The Centers for Medicare & Medicaid Services is once again being urged to change a rule that requires an individual to spend three consecutive days as a hospital inpatient in order to receive Medicare skilled nursing coverage. 

The battle over observation stays has long been a struggle between nursing home providers and the government. Buoyed by indications that CMS Administrator Seema Verma is open to change based on a recent tweet, the American Health Care Association/National Center for Assisted Living pounced, sending a letter Monday that asked her to revisit the issue.

“AHCA/NCAL urges CMS to take action and eliminate a confusing policy barrier that each year needlessly prevents thousands of Medicare beneficiaries from accessing their benefit to high quality, post-acute care. CMS can fix this problem immediately by recognizing observation stays as qualifying stays for the purposes of the three-day stay requirement,” the association wrote.

CMS has the authority to define inpatient care and has already set a precedent allowing certain hospital stays to count toward qualifying a patient for SNF coverage, the nursing home lobbying group asserted.

“CMS has exercised this authority in certain areas of the Medicare program and could do so here as well,” the letter stated. 

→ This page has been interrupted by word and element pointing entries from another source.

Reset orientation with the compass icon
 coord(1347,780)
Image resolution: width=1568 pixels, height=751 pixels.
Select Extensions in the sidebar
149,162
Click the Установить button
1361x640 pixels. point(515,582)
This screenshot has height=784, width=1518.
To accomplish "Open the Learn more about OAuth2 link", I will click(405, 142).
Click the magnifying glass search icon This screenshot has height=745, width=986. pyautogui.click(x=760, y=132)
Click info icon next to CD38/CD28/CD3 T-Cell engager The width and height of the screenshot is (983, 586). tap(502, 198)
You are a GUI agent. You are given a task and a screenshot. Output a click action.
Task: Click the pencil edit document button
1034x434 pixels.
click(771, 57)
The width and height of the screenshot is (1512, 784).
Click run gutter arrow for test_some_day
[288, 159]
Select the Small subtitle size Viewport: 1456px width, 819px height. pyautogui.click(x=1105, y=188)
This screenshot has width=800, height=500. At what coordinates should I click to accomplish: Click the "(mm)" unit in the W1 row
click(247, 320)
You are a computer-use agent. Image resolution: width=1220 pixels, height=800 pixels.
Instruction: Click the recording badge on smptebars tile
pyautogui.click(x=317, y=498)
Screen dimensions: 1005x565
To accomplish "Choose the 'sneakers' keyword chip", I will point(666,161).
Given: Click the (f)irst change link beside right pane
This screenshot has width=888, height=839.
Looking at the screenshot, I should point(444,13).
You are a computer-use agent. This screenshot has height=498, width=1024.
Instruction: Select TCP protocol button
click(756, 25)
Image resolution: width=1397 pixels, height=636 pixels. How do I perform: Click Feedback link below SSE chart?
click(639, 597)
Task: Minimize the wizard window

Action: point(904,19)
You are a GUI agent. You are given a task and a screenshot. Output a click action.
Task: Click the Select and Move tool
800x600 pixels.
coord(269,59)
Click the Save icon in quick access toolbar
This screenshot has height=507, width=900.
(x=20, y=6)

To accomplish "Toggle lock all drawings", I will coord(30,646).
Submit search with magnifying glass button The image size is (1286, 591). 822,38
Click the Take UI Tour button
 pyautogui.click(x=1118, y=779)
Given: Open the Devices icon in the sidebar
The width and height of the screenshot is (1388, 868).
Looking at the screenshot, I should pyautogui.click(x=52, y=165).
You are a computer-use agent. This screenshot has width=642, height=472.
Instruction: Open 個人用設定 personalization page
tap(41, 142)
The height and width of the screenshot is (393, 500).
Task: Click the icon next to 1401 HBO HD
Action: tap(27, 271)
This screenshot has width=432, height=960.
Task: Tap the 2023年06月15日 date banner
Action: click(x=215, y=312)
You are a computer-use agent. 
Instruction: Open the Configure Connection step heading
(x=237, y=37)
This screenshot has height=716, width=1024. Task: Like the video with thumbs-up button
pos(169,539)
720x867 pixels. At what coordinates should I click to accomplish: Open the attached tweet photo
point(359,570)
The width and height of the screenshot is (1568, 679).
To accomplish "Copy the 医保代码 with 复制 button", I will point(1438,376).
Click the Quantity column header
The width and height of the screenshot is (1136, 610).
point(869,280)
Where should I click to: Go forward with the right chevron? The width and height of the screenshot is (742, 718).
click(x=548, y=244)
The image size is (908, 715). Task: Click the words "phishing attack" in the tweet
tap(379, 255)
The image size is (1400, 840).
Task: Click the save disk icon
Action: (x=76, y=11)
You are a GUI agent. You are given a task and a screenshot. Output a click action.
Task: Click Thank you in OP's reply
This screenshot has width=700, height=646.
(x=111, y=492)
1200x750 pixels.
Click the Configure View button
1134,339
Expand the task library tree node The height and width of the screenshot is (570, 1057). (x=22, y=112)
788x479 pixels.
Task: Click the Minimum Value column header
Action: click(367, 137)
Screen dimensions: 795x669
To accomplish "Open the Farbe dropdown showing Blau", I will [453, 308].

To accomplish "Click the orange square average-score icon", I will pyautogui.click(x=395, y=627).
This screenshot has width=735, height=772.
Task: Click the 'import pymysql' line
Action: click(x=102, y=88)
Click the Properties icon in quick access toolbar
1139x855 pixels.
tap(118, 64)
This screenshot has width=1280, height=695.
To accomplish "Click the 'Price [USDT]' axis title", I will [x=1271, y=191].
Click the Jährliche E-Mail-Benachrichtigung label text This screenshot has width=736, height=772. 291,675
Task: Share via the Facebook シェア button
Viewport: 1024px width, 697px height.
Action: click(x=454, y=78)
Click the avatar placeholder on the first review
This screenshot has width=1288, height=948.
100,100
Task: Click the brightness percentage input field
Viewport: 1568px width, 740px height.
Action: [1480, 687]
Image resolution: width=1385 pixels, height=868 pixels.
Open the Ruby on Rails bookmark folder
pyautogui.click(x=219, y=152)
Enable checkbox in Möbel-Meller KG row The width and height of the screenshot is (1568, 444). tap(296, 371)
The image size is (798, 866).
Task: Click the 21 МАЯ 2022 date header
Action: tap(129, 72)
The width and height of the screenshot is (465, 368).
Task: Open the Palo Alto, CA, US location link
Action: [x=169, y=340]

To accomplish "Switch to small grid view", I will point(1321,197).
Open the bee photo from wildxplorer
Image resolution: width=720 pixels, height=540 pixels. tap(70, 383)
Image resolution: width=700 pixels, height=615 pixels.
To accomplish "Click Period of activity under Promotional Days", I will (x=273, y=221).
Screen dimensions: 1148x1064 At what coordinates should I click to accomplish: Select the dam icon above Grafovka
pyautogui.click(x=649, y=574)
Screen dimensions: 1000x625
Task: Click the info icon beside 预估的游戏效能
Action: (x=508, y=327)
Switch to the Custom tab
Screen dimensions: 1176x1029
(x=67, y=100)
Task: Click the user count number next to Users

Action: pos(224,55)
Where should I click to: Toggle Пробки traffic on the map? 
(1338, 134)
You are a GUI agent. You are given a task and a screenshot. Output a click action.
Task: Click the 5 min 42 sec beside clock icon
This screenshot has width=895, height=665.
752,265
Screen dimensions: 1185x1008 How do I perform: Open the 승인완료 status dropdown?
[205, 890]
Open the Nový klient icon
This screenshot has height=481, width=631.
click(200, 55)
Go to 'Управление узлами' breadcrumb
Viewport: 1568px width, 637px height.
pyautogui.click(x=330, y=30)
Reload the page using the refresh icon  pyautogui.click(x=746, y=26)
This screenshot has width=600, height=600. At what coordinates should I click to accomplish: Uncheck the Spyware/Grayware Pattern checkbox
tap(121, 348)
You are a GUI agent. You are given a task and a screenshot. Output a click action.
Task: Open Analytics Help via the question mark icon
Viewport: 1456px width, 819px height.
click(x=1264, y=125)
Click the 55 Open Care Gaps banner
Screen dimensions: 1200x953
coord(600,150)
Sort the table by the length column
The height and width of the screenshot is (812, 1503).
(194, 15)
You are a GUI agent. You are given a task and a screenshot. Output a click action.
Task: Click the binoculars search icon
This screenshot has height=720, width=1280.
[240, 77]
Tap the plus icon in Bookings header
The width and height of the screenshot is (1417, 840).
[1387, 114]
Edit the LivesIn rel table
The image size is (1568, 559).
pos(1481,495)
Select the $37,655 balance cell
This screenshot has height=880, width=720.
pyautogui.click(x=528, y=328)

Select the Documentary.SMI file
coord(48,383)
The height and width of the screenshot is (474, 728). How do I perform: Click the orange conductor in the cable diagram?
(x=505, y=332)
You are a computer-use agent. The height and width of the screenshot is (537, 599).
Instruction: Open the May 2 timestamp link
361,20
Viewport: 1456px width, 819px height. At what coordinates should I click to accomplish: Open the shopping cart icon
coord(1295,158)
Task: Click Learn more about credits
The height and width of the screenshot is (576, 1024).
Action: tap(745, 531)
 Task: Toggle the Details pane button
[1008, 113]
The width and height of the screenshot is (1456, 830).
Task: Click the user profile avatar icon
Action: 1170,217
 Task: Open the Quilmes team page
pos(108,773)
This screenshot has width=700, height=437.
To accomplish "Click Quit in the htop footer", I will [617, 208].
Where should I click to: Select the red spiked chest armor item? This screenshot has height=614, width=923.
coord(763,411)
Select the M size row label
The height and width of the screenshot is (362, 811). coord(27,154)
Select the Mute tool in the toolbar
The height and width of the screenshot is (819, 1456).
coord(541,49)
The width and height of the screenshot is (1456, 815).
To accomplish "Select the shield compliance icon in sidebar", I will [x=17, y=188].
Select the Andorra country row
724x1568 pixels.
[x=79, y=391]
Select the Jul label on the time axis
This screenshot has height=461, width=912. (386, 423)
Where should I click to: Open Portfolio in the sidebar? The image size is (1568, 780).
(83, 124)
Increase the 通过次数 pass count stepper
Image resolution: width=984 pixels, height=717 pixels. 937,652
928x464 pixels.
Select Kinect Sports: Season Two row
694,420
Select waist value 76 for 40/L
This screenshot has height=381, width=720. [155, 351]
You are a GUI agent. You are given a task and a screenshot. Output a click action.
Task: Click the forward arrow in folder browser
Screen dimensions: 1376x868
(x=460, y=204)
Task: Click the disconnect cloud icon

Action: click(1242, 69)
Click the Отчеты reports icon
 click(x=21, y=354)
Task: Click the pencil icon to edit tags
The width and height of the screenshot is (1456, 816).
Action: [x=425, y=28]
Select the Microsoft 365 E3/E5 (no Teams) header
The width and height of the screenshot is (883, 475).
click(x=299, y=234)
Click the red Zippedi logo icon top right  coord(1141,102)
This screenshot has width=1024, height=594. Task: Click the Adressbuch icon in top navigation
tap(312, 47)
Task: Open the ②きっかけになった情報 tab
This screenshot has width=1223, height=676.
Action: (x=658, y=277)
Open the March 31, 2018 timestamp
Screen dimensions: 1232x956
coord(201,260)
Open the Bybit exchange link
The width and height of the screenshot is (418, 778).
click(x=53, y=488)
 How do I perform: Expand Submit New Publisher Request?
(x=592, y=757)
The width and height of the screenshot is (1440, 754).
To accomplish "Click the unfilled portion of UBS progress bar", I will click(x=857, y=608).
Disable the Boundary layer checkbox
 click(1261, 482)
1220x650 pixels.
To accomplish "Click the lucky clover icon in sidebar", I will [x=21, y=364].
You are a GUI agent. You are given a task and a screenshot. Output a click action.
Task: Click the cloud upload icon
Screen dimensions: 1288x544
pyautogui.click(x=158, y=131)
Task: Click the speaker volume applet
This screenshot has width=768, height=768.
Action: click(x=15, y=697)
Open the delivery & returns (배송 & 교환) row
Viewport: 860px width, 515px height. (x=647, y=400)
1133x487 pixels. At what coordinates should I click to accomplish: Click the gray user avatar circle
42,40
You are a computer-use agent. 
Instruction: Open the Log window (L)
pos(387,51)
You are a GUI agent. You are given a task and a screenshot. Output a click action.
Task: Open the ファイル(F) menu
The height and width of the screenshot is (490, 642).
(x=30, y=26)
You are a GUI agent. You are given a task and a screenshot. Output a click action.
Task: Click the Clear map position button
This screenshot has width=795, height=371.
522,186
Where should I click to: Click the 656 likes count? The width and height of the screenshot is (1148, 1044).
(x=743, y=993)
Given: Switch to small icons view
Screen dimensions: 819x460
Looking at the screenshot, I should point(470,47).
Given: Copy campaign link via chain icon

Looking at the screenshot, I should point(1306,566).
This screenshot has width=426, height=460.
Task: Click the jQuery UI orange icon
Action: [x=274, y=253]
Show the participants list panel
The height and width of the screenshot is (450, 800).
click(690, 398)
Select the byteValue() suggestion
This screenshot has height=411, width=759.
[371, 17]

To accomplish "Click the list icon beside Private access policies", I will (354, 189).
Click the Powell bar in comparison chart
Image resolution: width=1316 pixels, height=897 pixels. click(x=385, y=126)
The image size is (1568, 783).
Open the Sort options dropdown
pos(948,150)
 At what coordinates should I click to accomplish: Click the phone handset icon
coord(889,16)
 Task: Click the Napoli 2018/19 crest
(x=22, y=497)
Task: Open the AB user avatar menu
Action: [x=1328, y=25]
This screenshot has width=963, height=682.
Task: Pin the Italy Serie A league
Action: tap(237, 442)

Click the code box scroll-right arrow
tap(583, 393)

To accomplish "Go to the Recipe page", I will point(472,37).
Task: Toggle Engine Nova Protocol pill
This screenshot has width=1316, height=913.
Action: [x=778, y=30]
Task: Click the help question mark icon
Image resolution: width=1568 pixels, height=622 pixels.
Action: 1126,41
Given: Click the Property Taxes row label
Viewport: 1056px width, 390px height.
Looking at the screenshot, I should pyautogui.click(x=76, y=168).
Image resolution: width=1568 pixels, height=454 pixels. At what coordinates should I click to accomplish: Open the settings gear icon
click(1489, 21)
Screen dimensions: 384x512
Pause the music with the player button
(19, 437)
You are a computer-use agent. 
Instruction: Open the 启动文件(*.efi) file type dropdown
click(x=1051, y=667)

Medicare beneficiaries who are in the hospital under observation can be moved to a nursing home without understanding they can be on the hook for uncovered services.

Earlier this year, industry advocates praised legislative efforts to make patients under observation eligible for Medicare skilled nursing coverage. In May, a coalition of beneficiary and provider organizations, which included AHCA/NCAL, urged Congress to address observation stays while discussing surprise medical bills. 

A class action lawsuit that began this month that challenges the rule. If successful, more than 1.3 million Medicare observation stay claims could be appealed.